EXERCISE DESCRIPTION — When the line with "The image size is (600, 645)." appears below, start repeating lines exactly, and keep going through the line with "Given: Click 'Select"; add nothing outside that span.

Recorded data:
=====
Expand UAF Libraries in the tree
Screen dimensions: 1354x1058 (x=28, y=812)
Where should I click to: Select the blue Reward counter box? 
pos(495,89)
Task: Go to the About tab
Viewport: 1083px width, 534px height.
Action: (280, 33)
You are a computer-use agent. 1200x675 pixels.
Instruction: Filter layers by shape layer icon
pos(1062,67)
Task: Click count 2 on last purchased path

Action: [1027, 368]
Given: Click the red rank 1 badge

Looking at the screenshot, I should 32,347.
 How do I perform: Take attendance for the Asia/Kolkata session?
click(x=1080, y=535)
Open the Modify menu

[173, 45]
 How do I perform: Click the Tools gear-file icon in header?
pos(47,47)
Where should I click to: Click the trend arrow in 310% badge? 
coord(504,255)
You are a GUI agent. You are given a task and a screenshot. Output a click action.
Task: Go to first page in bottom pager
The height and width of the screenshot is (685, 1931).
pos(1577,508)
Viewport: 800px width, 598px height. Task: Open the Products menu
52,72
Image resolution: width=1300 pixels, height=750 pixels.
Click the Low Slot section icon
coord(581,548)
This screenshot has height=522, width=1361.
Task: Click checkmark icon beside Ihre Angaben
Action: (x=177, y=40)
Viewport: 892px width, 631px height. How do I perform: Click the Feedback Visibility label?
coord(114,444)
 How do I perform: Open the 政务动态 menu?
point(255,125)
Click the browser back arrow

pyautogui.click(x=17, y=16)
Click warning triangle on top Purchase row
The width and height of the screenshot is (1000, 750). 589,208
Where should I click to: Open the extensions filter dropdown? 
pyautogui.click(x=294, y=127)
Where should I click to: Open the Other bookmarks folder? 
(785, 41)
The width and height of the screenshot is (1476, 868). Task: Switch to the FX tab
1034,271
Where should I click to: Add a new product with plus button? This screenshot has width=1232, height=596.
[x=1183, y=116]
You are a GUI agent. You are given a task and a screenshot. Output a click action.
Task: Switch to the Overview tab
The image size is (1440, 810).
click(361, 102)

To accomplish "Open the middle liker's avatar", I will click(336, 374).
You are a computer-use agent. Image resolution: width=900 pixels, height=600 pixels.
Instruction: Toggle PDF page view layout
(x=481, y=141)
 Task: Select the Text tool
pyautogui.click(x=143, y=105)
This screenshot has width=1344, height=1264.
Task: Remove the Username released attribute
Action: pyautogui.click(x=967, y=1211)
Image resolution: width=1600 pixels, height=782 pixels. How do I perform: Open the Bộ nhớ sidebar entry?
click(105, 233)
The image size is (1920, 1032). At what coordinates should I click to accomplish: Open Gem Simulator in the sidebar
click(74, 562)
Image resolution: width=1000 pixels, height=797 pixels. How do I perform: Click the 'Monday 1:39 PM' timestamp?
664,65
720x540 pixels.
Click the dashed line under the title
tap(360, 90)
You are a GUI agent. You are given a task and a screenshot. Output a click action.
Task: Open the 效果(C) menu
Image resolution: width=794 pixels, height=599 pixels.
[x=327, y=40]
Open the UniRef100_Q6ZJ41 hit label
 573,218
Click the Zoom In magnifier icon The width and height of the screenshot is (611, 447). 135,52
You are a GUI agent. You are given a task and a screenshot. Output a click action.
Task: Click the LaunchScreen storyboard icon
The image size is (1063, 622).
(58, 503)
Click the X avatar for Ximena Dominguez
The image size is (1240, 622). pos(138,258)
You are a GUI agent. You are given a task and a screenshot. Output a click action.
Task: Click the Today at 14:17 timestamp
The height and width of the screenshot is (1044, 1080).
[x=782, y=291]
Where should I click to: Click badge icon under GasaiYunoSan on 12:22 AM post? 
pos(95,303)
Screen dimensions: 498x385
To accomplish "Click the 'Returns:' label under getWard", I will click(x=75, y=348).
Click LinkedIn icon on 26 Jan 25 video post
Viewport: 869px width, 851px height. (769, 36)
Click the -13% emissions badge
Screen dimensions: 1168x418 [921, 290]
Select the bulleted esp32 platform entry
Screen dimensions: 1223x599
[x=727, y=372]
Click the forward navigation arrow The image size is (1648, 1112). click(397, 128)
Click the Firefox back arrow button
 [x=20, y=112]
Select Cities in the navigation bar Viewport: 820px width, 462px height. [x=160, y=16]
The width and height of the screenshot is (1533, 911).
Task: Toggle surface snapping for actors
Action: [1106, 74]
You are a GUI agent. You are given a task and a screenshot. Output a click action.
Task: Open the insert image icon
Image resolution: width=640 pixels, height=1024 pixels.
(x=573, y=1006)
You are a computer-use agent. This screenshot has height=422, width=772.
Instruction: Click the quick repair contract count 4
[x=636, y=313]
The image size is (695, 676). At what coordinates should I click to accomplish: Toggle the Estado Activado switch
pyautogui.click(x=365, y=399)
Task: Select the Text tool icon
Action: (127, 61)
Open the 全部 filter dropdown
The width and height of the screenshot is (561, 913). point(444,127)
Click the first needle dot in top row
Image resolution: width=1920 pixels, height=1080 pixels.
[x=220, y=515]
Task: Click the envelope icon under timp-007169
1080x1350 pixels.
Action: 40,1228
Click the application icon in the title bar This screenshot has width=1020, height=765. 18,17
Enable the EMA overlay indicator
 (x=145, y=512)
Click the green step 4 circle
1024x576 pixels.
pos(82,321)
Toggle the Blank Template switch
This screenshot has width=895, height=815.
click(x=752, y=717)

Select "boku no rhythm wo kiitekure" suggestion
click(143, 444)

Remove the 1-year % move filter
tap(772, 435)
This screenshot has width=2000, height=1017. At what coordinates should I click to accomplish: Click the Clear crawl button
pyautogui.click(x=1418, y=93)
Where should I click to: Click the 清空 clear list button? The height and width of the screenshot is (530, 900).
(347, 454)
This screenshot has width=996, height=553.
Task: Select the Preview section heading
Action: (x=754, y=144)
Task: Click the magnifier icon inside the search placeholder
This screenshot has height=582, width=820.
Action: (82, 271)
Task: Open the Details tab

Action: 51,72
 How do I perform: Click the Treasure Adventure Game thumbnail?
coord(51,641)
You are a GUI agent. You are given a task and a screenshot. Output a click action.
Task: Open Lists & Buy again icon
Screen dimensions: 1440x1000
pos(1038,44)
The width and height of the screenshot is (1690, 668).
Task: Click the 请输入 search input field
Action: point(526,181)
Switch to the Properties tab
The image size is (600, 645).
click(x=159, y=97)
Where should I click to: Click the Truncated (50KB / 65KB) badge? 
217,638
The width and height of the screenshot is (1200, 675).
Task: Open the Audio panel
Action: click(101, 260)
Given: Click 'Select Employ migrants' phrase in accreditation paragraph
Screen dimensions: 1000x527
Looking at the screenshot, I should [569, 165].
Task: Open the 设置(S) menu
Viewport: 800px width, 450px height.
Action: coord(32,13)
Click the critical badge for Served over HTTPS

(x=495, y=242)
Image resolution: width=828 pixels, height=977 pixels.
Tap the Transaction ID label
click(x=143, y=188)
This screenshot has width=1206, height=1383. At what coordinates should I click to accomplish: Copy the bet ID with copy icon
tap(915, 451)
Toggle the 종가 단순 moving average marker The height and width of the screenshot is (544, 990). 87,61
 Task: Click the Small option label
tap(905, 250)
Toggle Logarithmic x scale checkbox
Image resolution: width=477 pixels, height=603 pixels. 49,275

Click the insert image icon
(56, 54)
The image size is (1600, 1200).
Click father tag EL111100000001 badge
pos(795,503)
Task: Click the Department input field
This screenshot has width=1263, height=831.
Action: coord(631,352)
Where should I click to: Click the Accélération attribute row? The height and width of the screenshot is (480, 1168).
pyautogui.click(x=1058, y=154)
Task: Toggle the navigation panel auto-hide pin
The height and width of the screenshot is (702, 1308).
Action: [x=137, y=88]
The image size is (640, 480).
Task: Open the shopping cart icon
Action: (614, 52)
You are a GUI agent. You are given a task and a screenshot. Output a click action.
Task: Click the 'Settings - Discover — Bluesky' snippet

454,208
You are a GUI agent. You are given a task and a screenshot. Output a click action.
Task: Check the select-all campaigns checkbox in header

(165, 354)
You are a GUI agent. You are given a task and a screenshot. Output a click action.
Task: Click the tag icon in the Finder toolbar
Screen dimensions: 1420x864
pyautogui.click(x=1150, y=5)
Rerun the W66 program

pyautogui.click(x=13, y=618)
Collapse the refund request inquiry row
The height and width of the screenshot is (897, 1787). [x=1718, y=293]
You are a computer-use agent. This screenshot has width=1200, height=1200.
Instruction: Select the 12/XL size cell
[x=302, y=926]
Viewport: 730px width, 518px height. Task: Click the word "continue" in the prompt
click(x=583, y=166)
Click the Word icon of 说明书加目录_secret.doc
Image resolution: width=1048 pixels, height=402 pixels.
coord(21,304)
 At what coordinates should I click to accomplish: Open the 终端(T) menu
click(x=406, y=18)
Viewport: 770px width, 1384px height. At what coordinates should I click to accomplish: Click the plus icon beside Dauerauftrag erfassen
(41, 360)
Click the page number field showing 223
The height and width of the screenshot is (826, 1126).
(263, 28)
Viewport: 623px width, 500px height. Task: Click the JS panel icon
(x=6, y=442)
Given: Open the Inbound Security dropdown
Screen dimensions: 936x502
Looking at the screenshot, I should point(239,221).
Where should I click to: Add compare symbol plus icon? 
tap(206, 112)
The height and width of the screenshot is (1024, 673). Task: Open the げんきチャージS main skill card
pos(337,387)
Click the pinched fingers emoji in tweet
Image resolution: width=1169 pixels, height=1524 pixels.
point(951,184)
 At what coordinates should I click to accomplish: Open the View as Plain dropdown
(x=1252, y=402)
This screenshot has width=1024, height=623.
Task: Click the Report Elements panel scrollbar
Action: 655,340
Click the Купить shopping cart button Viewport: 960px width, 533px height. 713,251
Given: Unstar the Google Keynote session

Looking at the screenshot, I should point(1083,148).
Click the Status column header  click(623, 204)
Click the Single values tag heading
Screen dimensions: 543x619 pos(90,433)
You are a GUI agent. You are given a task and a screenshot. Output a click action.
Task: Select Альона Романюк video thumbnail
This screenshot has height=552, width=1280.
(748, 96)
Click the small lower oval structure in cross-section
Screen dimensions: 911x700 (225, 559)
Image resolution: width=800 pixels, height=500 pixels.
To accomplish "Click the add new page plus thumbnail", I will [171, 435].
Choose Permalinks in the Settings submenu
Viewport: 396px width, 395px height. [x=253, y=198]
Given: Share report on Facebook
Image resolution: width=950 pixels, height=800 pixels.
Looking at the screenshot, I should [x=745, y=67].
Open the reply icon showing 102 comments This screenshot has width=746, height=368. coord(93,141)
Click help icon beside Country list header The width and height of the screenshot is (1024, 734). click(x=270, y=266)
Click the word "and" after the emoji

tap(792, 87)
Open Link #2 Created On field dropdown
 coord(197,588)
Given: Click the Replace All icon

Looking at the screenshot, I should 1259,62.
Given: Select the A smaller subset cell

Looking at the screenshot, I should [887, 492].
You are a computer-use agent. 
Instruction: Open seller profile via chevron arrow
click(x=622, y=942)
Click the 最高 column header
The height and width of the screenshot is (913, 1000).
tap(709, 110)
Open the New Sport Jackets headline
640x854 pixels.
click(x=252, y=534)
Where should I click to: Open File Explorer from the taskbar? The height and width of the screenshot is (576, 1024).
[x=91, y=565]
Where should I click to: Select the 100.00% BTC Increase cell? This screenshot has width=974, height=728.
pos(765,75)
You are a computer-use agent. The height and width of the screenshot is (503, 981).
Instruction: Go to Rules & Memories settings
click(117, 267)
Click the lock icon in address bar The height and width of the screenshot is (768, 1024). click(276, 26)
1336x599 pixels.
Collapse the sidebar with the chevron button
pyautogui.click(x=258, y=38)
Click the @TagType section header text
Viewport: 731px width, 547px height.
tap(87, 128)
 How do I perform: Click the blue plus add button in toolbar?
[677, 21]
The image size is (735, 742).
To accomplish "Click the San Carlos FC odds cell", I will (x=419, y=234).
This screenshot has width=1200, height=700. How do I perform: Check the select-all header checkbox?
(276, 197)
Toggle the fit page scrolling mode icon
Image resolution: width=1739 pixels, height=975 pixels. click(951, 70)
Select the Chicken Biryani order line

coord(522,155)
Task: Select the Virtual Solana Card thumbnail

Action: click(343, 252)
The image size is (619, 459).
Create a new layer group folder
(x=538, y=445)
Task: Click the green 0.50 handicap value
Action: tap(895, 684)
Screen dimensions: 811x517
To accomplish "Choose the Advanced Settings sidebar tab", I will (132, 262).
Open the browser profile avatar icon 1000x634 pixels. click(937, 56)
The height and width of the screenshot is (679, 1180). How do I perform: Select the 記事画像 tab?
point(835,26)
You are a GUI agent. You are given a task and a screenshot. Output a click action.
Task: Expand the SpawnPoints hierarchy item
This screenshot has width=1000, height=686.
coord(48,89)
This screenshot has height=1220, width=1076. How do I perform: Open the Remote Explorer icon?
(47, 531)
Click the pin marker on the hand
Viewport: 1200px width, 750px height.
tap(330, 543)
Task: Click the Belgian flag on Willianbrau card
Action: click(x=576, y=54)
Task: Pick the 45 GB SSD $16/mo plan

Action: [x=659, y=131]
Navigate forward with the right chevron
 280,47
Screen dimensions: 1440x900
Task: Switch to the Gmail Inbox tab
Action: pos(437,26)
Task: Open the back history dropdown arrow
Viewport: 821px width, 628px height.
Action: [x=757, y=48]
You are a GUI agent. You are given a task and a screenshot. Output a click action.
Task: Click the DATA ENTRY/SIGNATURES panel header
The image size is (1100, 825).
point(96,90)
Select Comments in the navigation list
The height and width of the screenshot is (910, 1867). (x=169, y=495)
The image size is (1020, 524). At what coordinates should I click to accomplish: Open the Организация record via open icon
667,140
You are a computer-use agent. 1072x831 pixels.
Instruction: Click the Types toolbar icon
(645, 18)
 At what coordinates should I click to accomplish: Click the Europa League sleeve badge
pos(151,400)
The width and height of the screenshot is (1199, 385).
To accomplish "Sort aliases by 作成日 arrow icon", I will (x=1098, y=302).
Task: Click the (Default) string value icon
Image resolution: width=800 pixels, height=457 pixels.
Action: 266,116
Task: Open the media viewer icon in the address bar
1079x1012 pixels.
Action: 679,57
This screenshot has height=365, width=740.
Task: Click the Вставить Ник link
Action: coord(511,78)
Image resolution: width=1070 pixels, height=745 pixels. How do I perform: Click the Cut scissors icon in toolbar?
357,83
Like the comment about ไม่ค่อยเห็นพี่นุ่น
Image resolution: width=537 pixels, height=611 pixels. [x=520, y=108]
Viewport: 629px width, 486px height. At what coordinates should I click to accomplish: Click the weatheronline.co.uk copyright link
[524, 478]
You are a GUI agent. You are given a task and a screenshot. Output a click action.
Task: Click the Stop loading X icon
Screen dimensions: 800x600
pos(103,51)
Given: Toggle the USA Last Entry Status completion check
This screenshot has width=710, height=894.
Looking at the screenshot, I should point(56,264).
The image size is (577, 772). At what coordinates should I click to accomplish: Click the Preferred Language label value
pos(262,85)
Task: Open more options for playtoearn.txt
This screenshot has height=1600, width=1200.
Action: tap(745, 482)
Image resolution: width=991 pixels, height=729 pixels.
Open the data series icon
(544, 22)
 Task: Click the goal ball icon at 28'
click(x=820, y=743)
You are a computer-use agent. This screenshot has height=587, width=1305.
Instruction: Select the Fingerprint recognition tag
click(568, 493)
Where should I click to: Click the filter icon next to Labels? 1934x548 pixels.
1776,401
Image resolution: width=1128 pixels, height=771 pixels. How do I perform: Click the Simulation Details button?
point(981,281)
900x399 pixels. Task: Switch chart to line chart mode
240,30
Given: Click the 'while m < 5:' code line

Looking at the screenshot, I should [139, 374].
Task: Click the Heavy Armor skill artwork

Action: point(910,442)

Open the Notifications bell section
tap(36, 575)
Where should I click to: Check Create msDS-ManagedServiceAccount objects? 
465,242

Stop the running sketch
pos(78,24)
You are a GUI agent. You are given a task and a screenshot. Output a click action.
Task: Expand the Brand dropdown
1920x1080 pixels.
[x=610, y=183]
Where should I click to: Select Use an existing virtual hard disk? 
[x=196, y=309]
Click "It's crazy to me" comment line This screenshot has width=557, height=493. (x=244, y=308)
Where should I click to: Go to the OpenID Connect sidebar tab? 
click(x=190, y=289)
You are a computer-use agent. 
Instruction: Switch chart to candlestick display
=====
TASK SOLUTION —
The image size is (600, 645).
click(x=159, y=97)
Where should I click to: Click the Truncated (50KB / 65KB) badge? 
217,638
The width and height of the screenshot is (1200, 675).
Task: Open the Audio panel
Action: click(101, 260)
Given: Click 'Select Employ migrants' phrase in accreditation paragraph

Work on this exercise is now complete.